The attack on Berners only underscores how poorly we still understand wolves.

In 1978, Barry Lopez addressed that problem in his book Of Wolves and Men, which included a section based on the experiences of Robert Stephenson, an Alaska Fish and Game biologist who went to Anaktuvuk Pass to study the animals. The following passage compares Native and Western ways of knowing the wolf (some of which overlap) and it’s worth quoting at length:

“When you spend time with the Nunamuit, however, it is not such encapsulated data that fascinates you so much after a while. The wolf the Eskimo sees is a variable creature who does things because he is a certain age, or because it is a warm day, or because he is hungry. Everything depends on so many other things. Amaguk may be a wolf with a family who hunts with more determination than a yearling wolf who has no family to feed. He may be an old wolf alone on the tundra, tossing a piece of caribou hide up in the air and running to catch it. He may be an ill-tempered wolf who always tries to kill trespassing wolves wandering in his territory. Or he may be a wolf who toys with a red-backed mouse in the morning and kills a moose in the afternoon.”

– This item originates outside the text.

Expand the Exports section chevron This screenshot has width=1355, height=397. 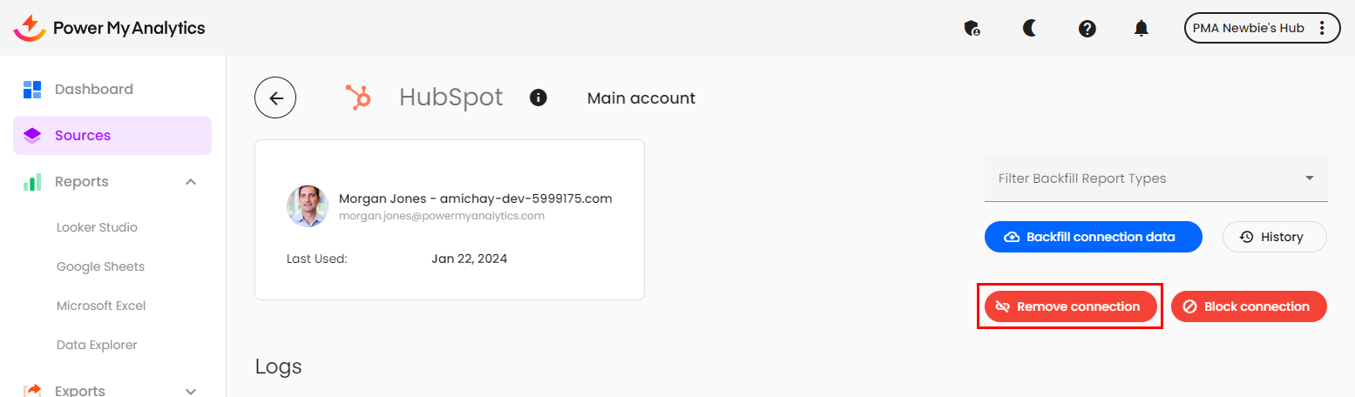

It’s that human-like variability in wolf personalities, I think—combined with their deadliness—that fascinates and frightens us.

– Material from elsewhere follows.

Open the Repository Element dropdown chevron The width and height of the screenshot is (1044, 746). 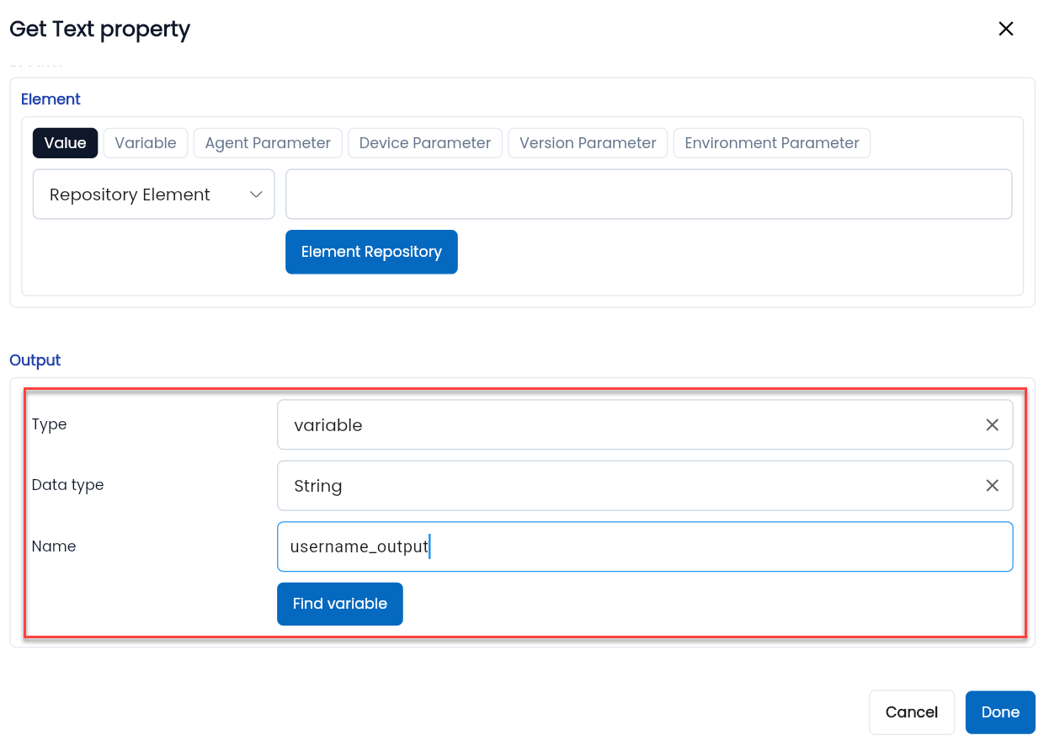255,194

A character in one of G. K. Chesterton’s novels put it thus: “This is what tries the nerves, abstraction combined with cruelty. Men have felt it sometimes when they went through wild forests, and felt that the animals there were at once innocent and pitiless. They might ignore or slay.”

The natural inclination in such a situation—or one natural reaction anyway—is to try to reach for some sort of certainty.

But all our experience thus far—with wolves, as with the wider world—suggests that we can’t hope to ever fully know, only to know more.